Saved data entries:
--*--

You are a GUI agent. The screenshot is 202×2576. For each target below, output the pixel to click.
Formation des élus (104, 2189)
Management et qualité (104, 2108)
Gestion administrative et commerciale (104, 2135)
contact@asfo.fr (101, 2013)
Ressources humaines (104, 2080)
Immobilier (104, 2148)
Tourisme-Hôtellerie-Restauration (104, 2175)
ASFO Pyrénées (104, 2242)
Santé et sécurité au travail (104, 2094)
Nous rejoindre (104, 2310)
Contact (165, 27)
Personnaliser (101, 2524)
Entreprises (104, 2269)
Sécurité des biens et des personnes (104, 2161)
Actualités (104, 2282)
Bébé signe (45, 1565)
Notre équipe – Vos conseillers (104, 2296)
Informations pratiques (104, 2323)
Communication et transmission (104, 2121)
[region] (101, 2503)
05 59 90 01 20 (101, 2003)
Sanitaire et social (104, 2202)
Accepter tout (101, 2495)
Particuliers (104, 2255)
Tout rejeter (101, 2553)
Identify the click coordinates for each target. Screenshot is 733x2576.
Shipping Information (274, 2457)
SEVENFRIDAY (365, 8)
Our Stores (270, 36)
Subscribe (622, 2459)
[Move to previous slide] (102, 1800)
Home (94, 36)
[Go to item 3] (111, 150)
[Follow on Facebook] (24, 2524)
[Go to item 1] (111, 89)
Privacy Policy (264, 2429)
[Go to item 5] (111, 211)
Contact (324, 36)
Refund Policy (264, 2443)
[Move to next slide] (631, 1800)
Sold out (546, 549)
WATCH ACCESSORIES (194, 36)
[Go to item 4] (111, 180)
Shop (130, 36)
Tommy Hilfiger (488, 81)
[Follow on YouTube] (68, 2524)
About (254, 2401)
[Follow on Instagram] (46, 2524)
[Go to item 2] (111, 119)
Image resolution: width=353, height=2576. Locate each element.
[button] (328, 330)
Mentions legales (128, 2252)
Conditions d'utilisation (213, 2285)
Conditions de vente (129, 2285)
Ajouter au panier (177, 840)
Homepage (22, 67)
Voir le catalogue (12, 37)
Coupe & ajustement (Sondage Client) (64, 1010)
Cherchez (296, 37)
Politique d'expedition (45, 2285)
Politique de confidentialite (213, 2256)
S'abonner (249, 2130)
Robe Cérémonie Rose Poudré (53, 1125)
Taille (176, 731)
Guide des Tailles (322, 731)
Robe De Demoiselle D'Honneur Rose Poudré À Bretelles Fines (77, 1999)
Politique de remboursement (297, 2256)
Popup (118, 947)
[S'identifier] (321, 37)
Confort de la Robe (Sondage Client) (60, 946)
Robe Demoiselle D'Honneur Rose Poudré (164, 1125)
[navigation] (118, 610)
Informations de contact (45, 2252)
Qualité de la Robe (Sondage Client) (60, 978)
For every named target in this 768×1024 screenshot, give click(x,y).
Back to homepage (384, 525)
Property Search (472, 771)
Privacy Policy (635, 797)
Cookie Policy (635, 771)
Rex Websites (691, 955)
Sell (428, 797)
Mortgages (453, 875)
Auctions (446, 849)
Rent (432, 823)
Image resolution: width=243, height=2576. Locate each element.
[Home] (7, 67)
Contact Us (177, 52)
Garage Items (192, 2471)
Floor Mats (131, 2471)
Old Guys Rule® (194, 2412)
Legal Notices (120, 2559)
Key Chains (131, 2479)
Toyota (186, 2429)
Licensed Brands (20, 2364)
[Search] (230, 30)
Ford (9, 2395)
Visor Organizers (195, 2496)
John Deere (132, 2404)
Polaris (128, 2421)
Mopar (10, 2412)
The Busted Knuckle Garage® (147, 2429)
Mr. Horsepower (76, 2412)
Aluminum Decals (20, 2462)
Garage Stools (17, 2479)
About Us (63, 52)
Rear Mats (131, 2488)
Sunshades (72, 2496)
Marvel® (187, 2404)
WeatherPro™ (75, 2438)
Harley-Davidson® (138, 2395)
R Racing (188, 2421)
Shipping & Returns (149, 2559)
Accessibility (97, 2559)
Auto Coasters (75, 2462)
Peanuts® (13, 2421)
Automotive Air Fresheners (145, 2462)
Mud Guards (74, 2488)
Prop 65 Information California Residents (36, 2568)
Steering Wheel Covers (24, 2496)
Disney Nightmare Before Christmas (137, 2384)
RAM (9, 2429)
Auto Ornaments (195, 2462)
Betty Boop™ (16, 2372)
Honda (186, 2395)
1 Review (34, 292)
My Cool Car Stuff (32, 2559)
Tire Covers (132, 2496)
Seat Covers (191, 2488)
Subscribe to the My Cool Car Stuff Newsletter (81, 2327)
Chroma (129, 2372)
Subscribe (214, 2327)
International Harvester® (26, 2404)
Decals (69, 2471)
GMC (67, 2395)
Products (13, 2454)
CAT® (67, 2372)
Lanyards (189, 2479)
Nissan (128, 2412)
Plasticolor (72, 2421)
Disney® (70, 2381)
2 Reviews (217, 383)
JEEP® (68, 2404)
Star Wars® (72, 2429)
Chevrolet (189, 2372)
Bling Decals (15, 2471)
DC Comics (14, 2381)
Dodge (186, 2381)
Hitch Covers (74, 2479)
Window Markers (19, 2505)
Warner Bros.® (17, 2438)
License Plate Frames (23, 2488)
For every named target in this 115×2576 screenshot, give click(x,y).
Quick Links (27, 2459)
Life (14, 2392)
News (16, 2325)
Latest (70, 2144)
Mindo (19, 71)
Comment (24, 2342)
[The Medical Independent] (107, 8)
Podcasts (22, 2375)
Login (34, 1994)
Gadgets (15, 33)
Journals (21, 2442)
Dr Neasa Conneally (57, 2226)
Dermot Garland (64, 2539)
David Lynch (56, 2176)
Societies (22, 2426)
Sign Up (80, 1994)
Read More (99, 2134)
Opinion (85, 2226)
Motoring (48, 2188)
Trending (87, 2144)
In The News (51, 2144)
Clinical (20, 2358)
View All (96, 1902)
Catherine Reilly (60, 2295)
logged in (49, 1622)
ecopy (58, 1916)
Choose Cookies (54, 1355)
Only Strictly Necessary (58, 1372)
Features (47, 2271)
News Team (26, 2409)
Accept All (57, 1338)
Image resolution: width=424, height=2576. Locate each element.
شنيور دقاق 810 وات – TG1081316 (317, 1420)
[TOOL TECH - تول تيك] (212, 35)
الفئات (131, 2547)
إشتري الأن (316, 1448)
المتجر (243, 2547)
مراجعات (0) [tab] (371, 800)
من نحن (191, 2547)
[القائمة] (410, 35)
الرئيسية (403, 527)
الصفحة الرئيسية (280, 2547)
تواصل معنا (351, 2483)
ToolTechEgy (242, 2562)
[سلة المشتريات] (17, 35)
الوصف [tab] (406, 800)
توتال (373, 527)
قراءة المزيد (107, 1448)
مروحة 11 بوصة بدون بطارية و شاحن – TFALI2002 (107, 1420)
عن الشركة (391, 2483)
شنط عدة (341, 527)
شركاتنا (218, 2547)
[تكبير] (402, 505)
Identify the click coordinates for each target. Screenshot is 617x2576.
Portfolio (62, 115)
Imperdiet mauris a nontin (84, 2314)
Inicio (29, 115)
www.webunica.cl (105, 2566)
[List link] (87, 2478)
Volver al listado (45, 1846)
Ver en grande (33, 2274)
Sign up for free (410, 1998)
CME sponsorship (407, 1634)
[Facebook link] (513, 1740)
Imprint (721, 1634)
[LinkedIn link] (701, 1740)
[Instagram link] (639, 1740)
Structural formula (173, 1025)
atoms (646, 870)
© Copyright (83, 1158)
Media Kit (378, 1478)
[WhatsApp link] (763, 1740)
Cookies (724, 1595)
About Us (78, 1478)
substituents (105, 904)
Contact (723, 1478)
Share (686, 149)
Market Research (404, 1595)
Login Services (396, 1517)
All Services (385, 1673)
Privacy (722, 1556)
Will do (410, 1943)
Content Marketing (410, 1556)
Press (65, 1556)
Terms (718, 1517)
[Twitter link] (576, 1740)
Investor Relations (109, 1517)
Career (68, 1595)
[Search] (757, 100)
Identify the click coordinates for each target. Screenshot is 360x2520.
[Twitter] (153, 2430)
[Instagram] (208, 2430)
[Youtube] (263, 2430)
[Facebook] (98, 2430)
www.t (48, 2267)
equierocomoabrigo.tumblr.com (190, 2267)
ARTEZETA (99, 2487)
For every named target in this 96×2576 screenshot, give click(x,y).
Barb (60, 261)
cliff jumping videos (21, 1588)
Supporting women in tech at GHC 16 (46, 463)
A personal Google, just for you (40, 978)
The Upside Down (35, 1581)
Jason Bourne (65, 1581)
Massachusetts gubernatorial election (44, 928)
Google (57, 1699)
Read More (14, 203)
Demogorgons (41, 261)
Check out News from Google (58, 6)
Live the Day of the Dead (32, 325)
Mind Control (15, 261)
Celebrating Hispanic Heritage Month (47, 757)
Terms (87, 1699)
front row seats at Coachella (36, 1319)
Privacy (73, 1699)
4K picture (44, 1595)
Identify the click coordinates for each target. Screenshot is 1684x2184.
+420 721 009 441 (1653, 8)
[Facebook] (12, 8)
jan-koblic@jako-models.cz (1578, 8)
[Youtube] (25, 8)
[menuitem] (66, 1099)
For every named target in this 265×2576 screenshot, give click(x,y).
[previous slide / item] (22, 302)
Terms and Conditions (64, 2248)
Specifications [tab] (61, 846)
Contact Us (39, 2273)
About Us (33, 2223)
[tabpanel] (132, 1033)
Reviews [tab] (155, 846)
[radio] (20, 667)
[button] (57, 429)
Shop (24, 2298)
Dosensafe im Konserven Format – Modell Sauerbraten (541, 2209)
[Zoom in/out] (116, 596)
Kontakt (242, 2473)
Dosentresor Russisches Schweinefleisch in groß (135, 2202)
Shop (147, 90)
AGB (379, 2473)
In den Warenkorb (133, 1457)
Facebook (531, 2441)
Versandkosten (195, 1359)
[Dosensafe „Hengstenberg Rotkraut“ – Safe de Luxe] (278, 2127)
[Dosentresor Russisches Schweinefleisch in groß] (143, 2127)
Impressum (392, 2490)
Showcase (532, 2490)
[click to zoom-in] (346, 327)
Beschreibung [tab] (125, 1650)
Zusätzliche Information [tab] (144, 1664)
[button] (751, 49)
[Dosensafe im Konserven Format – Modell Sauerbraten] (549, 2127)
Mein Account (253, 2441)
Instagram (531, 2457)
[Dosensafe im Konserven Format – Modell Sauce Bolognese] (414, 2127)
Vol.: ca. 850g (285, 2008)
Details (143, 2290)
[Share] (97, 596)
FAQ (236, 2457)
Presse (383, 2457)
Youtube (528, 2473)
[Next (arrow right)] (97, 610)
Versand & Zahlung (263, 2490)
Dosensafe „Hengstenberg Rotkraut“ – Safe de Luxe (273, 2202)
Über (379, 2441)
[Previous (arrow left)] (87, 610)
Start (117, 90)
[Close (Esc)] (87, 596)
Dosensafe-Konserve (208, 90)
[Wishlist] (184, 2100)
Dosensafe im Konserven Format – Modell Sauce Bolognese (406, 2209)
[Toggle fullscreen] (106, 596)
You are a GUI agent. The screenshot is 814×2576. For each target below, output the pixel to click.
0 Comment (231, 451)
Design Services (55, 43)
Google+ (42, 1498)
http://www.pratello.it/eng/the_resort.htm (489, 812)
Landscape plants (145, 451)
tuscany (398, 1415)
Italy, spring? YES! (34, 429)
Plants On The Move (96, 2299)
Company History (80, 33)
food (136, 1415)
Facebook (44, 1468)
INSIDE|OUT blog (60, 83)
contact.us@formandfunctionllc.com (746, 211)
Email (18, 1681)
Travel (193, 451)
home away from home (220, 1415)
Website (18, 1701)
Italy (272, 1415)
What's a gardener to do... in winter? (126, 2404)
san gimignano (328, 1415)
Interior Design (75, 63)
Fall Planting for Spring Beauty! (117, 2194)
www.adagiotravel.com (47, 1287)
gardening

--*--

■ Aim of the task ■
Look through the entries above and say how many lines hold the word "Follow", giving the number alone.

■ Answer to the problem ■
3